**Stored data:**
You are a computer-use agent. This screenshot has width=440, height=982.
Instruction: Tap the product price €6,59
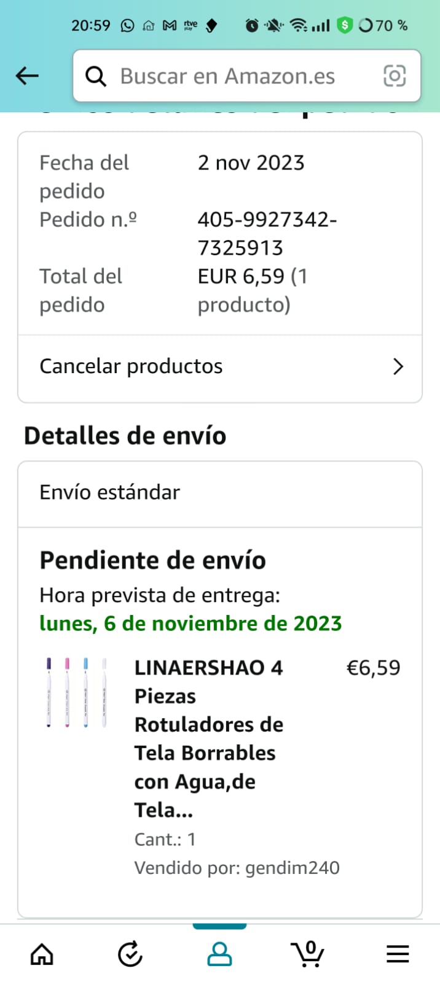(x=373, y=668)
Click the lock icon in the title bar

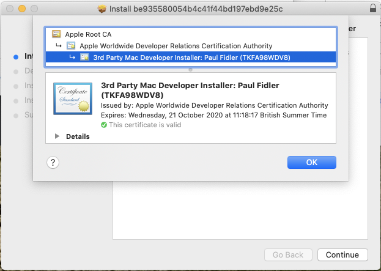coord(373,9)
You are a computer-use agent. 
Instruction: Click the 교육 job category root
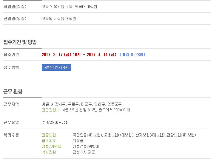(x=45, y=7)
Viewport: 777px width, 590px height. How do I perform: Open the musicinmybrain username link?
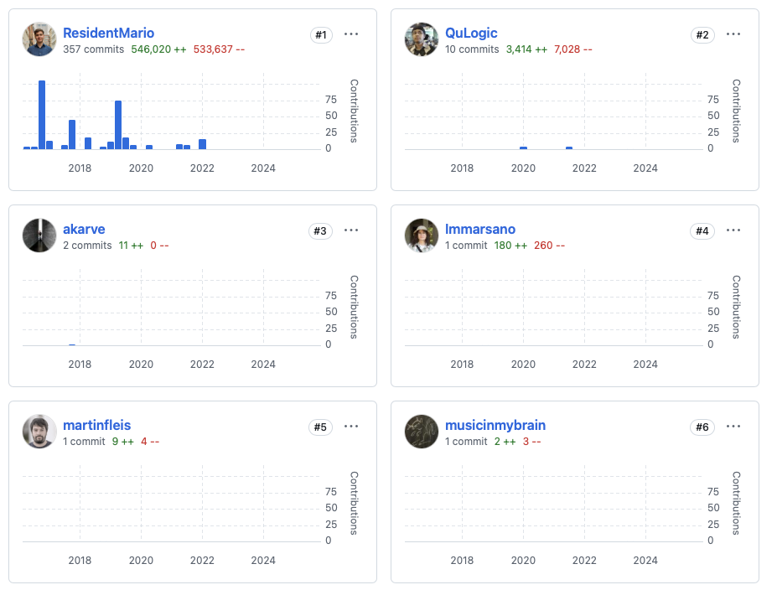495,426
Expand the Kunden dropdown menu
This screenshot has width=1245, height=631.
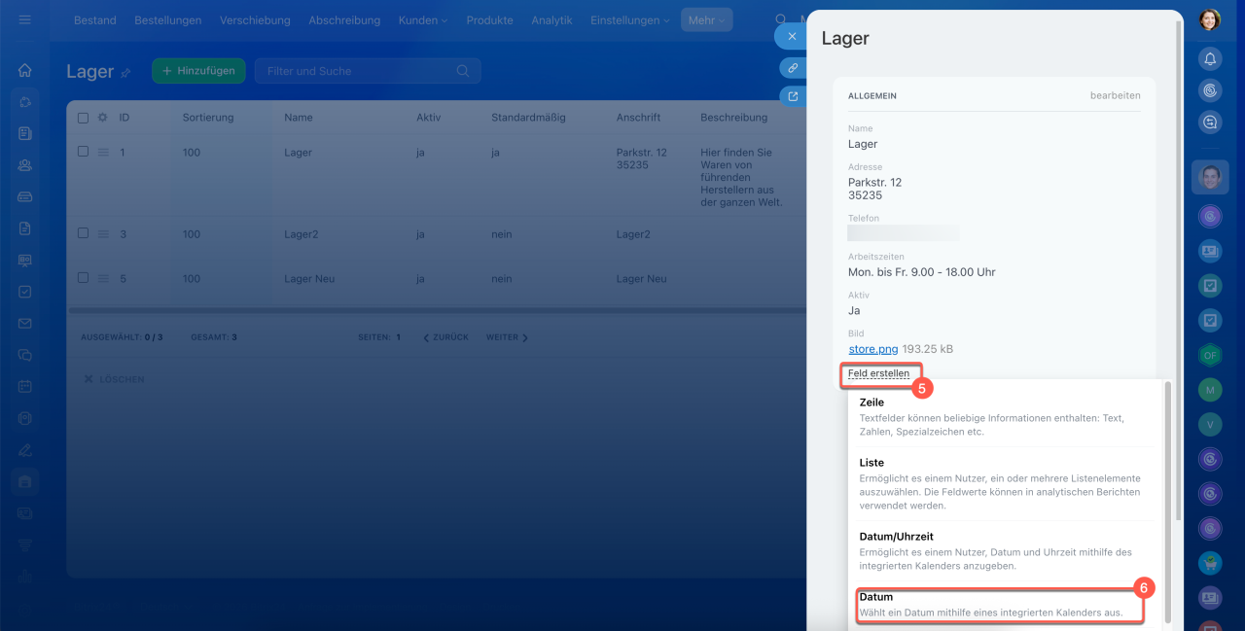[423, 20]
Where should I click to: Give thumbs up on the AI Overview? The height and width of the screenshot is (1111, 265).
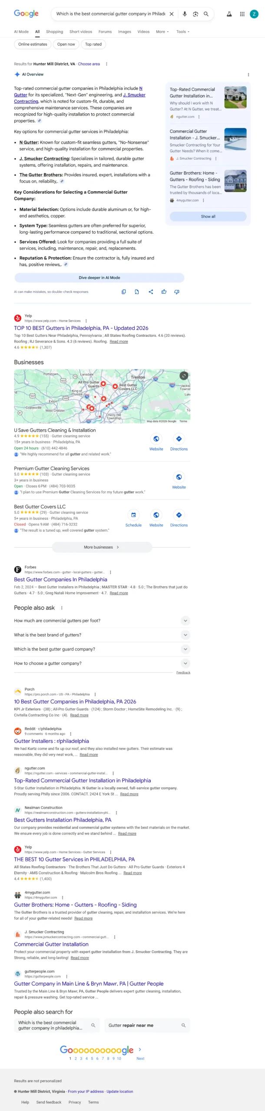(164, 292)
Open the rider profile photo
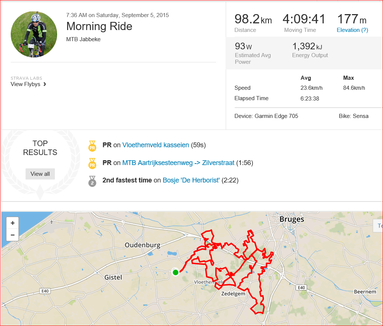The height and width of the screenshot is (326, 383). pyautogui.click(x=34, y=34)
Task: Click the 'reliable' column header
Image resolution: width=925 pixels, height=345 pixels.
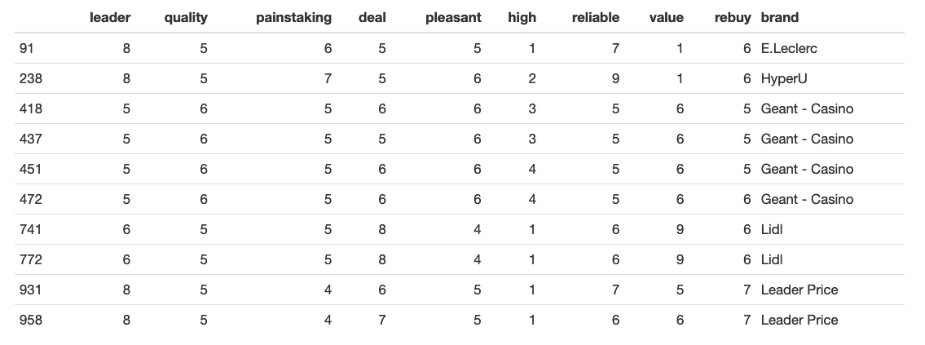Action: click(596, 18)
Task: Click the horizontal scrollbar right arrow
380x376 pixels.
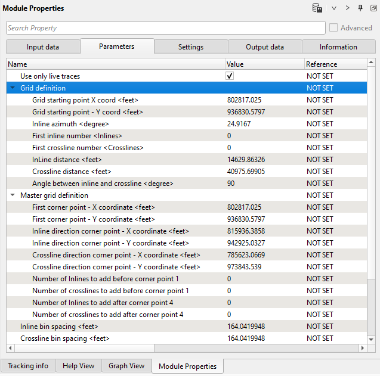Action: click(363, 348)
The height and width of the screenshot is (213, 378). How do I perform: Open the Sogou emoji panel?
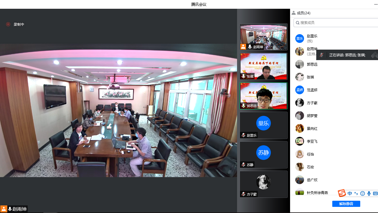(362, 193)
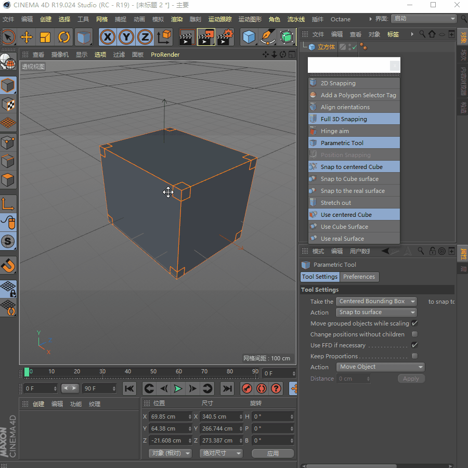Open the Snap to surface dropdown
Viewport: 468px width, 468px height.
click(376, 312)
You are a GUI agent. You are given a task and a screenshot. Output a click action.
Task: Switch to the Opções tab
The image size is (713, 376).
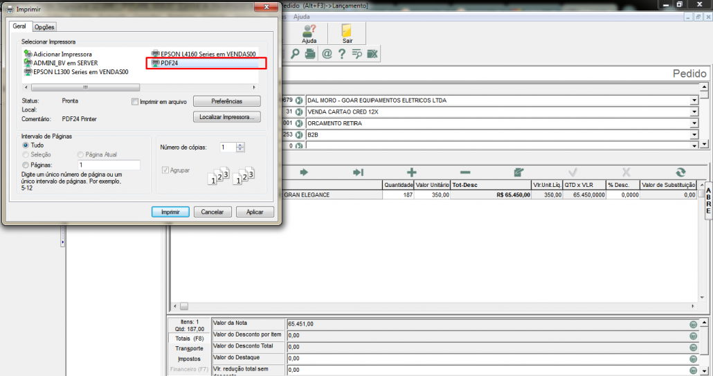[44, 27]
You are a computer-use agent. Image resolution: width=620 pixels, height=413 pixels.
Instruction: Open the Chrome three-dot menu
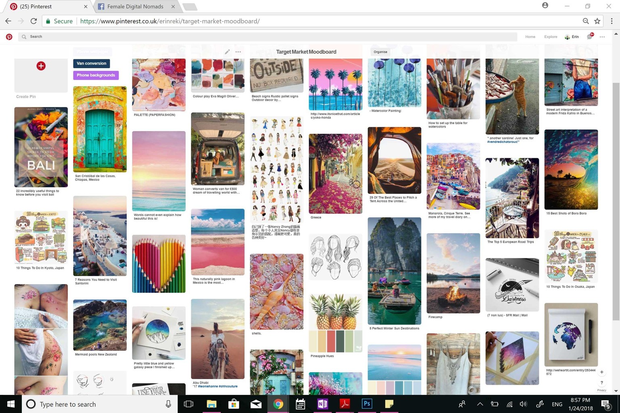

**What is being asked:**
Look through the material and copy each line that has "computer".

**Answer box:**
You are a computer-use agent. This screenshot has width=440, height=982.
You are a computer-use agent. 
You are a computer-use agent. Image resolution: width=620 pixels, height=413 pixels.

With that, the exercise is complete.